Adelard was about to reply when a scream in the distance cut through him, “Marigold?” He said to himself, looking round he could see his father-in-law standing outside their Hobbit hole. Adelard turned to run up to Marigold then looked back to speak to the wizard, but the wizard was no where to be seen. His disorientation was interrupted by another scream and he was off at a run back home.

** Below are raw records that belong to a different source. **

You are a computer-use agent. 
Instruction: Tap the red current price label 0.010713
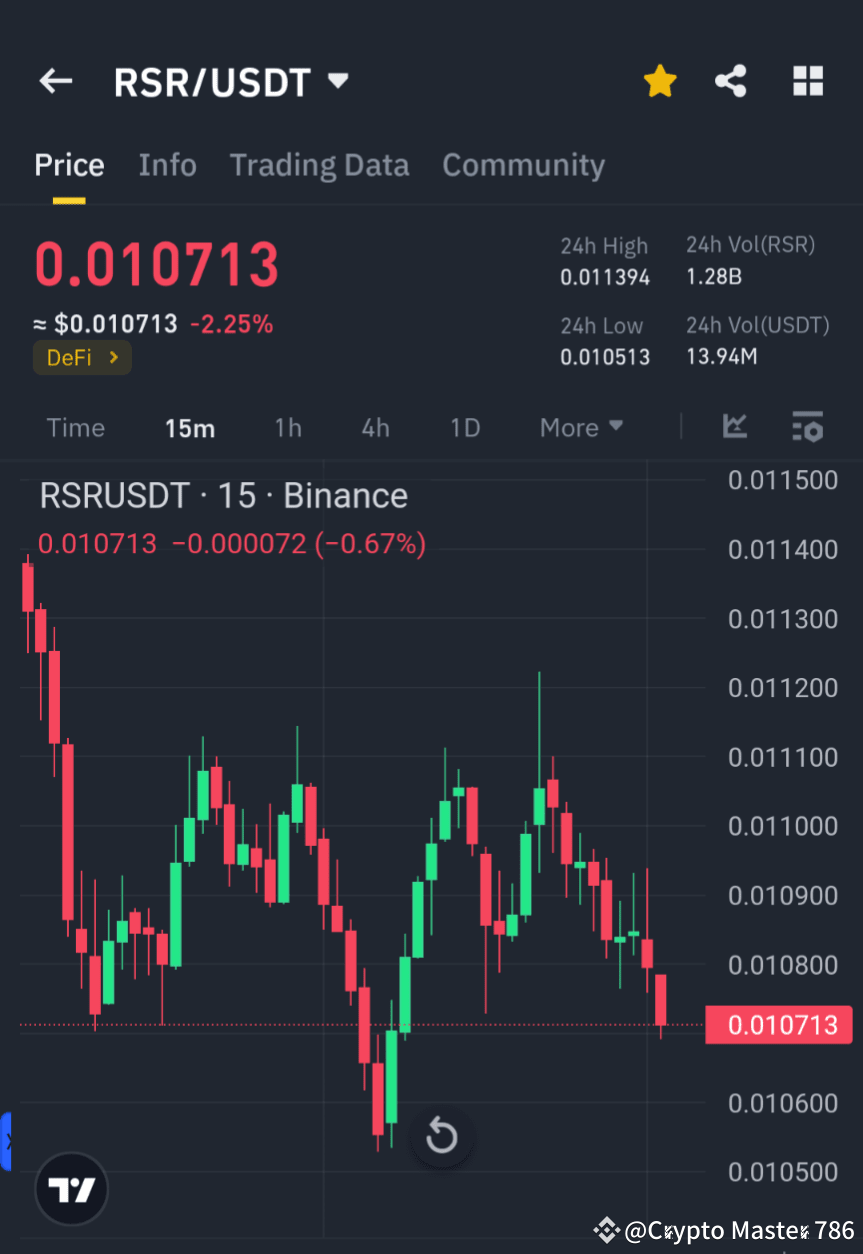pos(779,1024)
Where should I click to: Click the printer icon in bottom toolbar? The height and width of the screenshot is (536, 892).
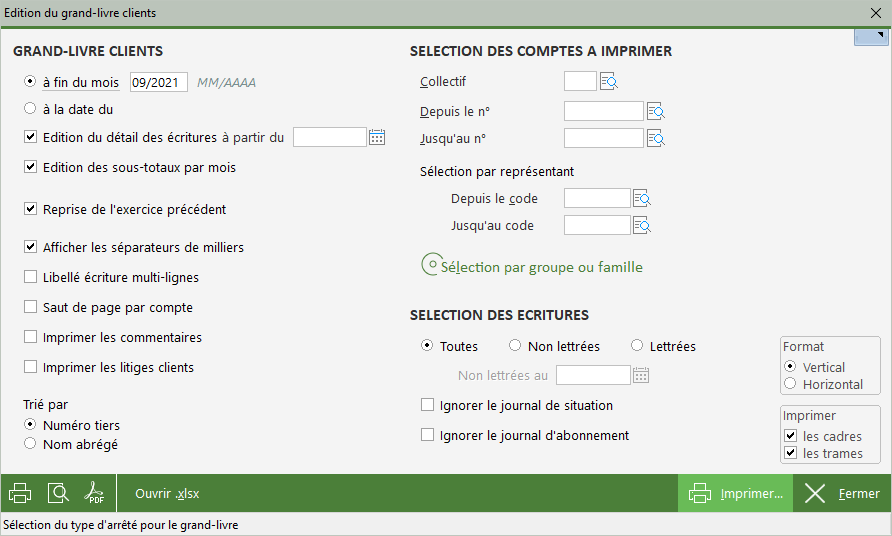[20, 493]
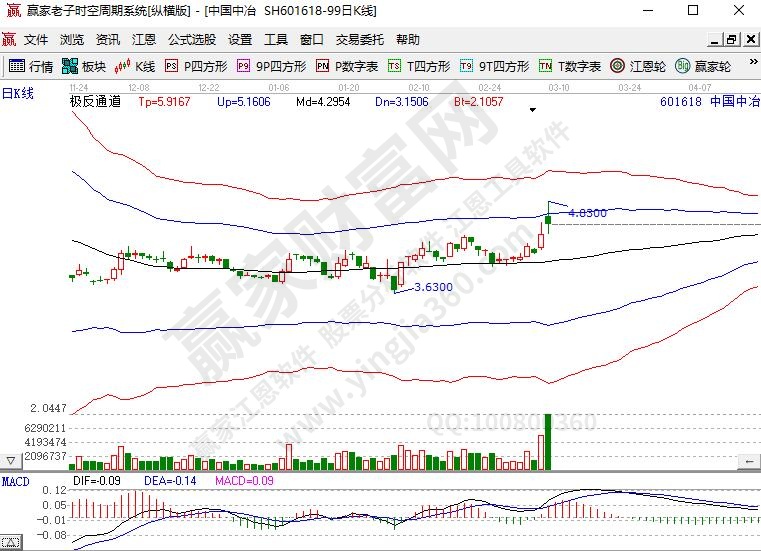This screenshot has height=551, width=761.
Task: Click the tall green volume bar
Action: point(548,441)
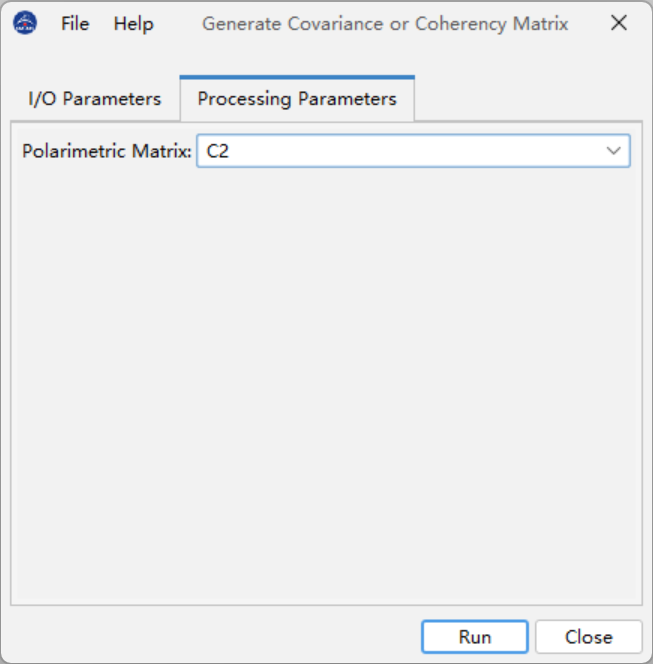Viewport: 653px width, 664px height.
Task: Open the Help menu
Action: click(133, 23)
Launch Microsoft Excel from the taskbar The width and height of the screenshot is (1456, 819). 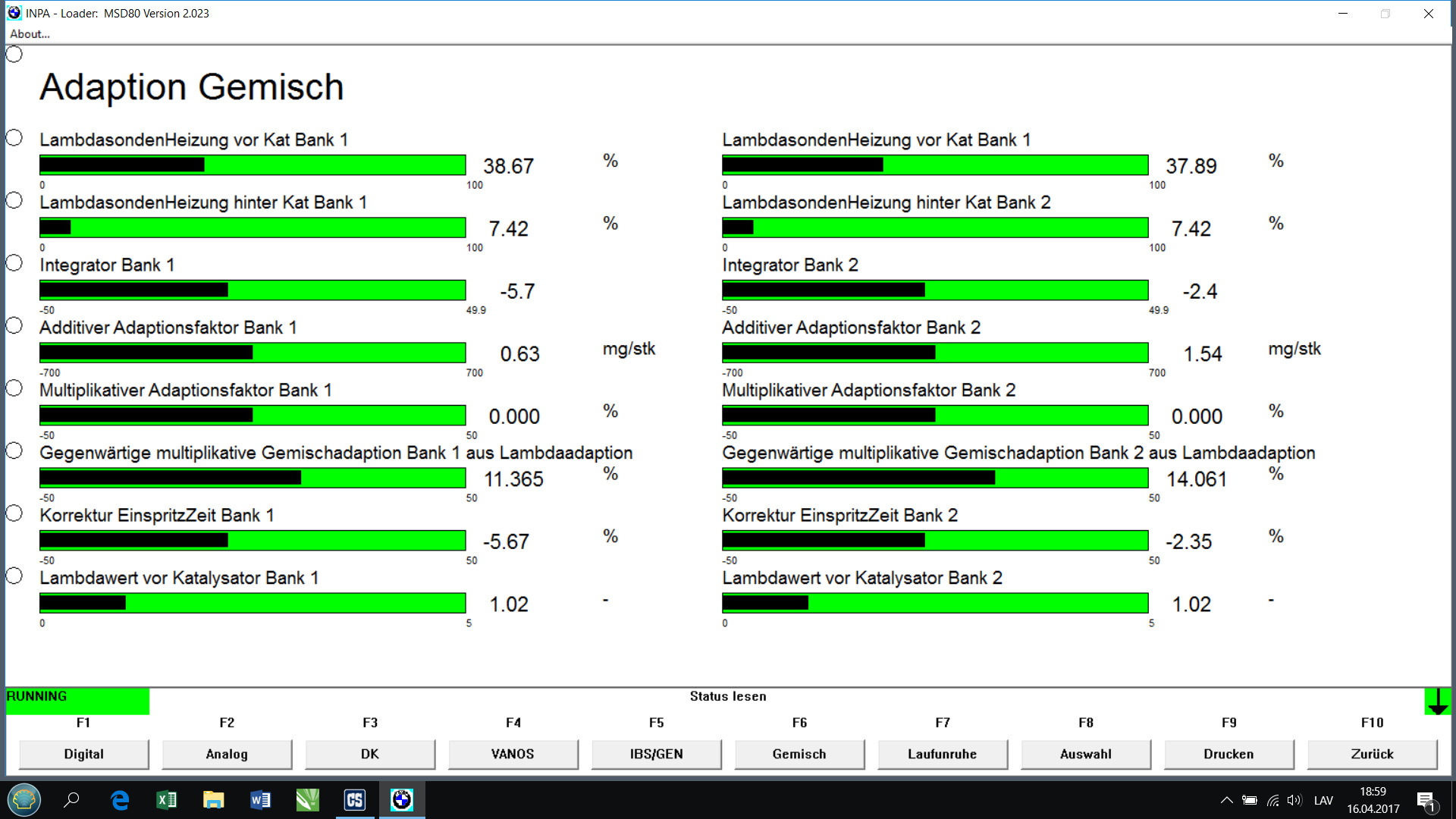[x=166, y=799]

He never spoke of the old wizard for several months, but as each full Moon approached he would go around covering all the windows and locking the door. Then one day as he pulled the curtain across the hallway window Marigold asked him why he was so afraid of the full Moon. Adelard told her of the encounter, her response was not quite what he had expected, she simply nodded and moved around the place blocking up windows.
For fourteen years they had managed to keep Mal away from the full Moon, now standing in the garden Adelard feared the worse. As the Moon rose further into the sky he could see more detail in the garden, and there, beneath the Oak tree he made out a shape, it was something he had feared since hearing the wizards curse his Son had become a Werewolfhobbit. Mal looked up at his father and growled, then with a bound he leapt over the hedge and down the lane.
As Adelard returned to the house he could see Marigold waiting for him on the doorstep, with tears rolling down his face he explained what had happened, Marigold gripped his shoulder and led him inside to wait for Mal to return. It was two days later when Mal came home just before dawn, his clothes were now rags just hanging from his shoulder and waist. For a while he said nothing to his parents, then confessed that he’d gone outside to smoke his first pipe.
Marigold looked at Adelard and shook her head, “I told you smoking was bad for you.”
Sorry that this is quite rough and ready, I didn’t have time to rewrite it my usual dozen times.